[ASSIGNMENT] How many lines in the entries below include the string "pixels"? Answer with the number only.

··· DATA EXTRACT ···

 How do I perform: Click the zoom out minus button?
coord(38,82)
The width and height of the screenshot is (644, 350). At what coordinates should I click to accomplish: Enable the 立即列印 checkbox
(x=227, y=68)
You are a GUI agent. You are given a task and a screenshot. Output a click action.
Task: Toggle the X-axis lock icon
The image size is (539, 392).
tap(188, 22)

···
··· DATA EXTRACT ···

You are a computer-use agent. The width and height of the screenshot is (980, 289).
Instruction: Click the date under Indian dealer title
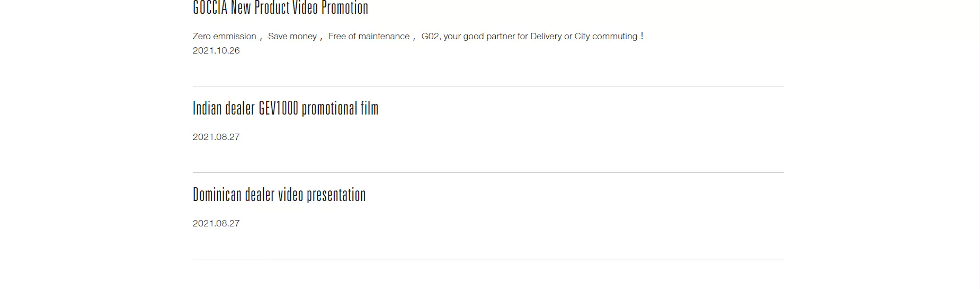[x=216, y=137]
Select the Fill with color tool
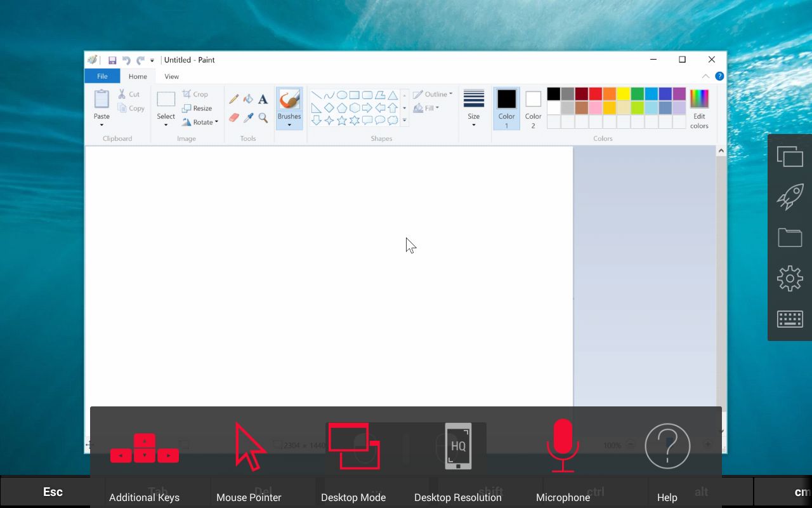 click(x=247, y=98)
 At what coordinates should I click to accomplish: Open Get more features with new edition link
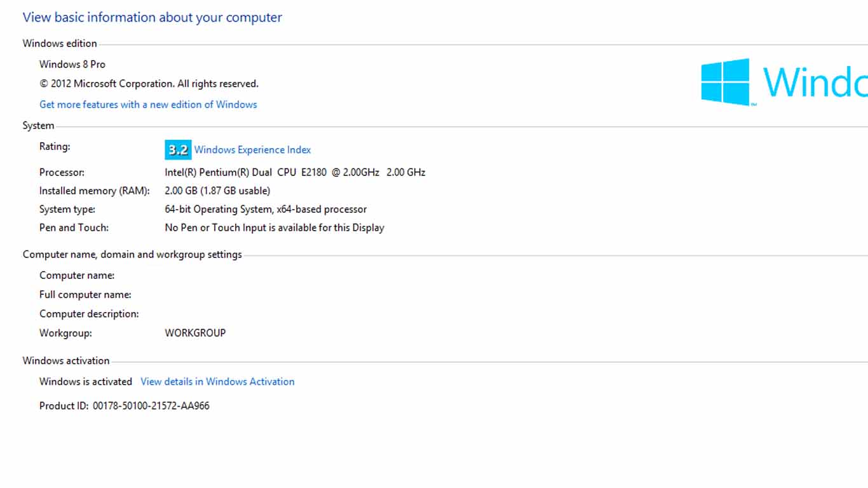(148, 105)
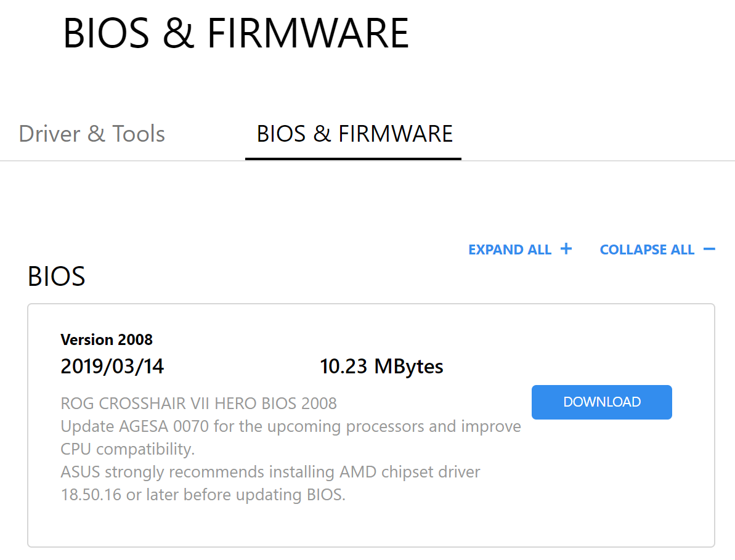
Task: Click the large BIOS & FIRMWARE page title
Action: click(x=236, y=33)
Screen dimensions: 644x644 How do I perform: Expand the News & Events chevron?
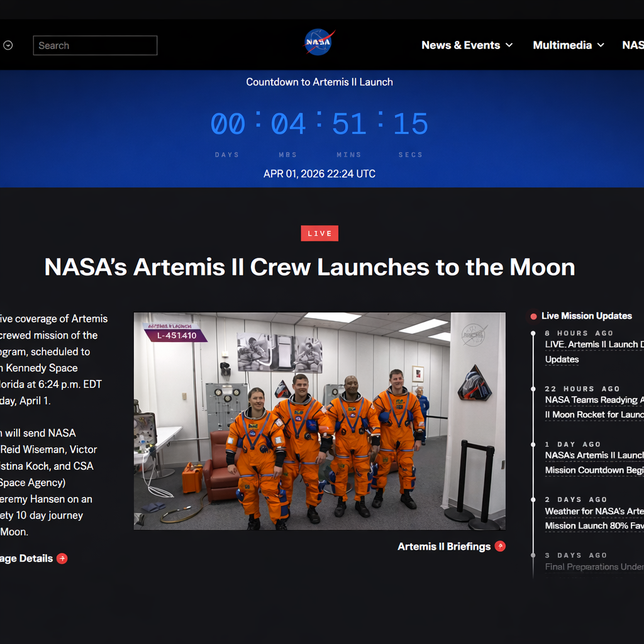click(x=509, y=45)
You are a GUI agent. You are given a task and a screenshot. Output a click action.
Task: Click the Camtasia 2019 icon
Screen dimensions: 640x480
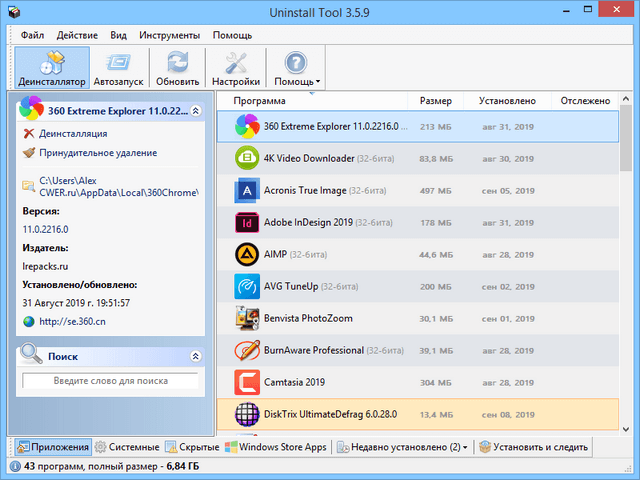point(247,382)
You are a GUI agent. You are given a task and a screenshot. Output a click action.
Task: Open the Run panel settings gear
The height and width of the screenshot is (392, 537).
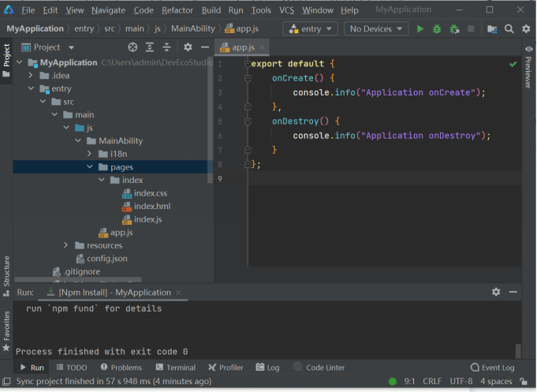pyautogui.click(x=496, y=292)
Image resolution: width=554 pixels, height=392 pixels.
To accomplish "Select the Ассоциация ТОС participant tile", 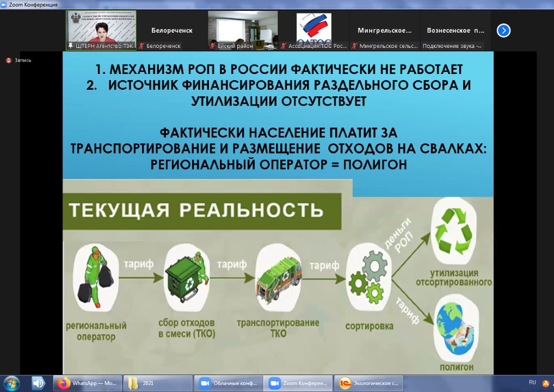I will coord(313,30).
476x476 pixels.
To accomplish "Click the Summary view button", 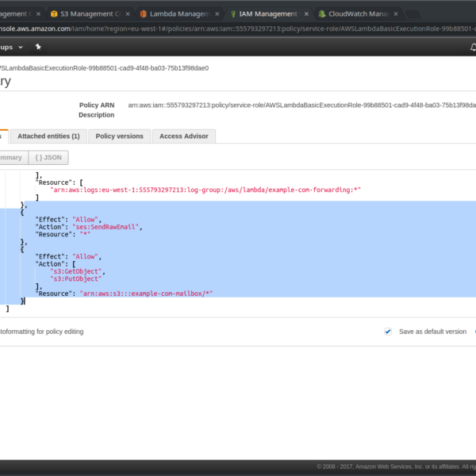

···
··· DATA EXTRACT ···

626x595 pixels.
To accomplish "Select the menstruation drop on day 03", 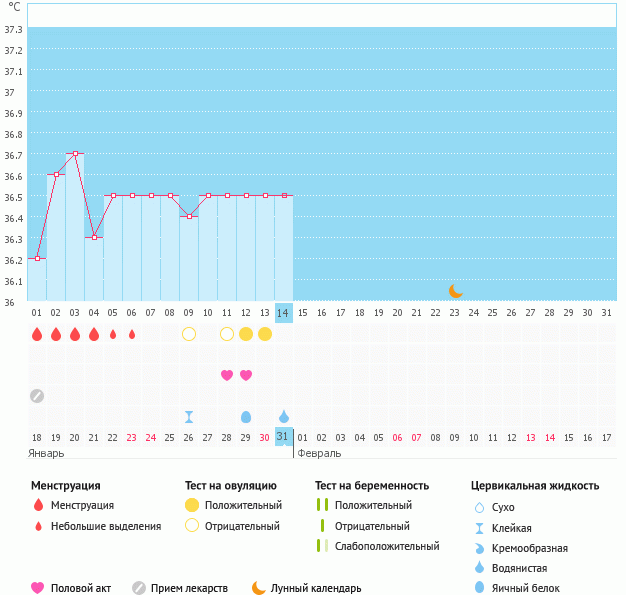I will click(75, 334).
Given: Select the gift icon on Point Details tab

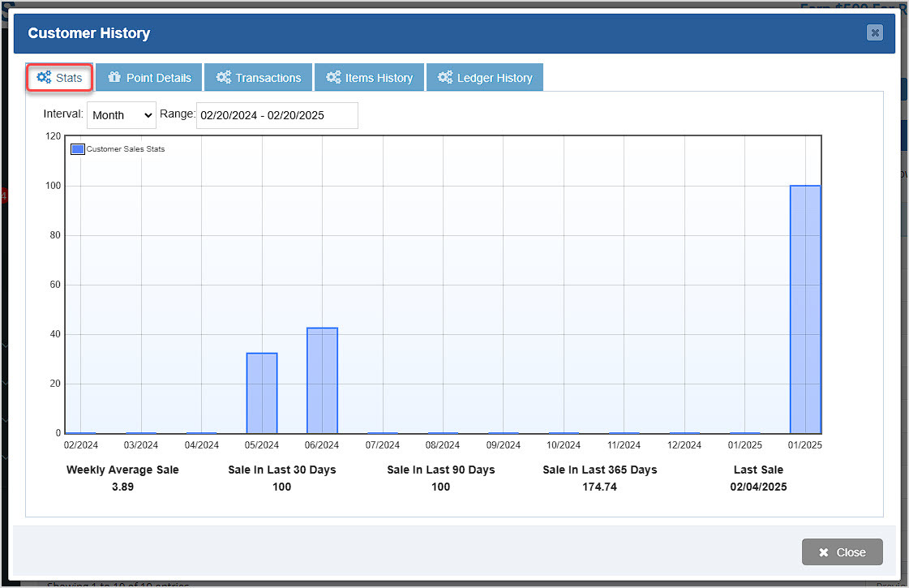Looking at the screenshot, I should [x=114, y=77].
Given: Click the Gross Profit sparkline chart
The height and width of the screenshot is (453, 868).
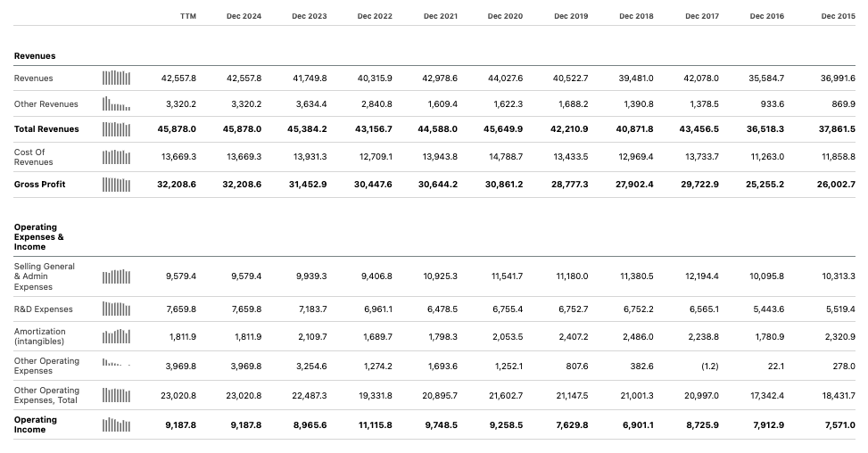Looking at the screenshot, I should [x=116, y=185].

···

[SOLUTION TO THIS TASK] 3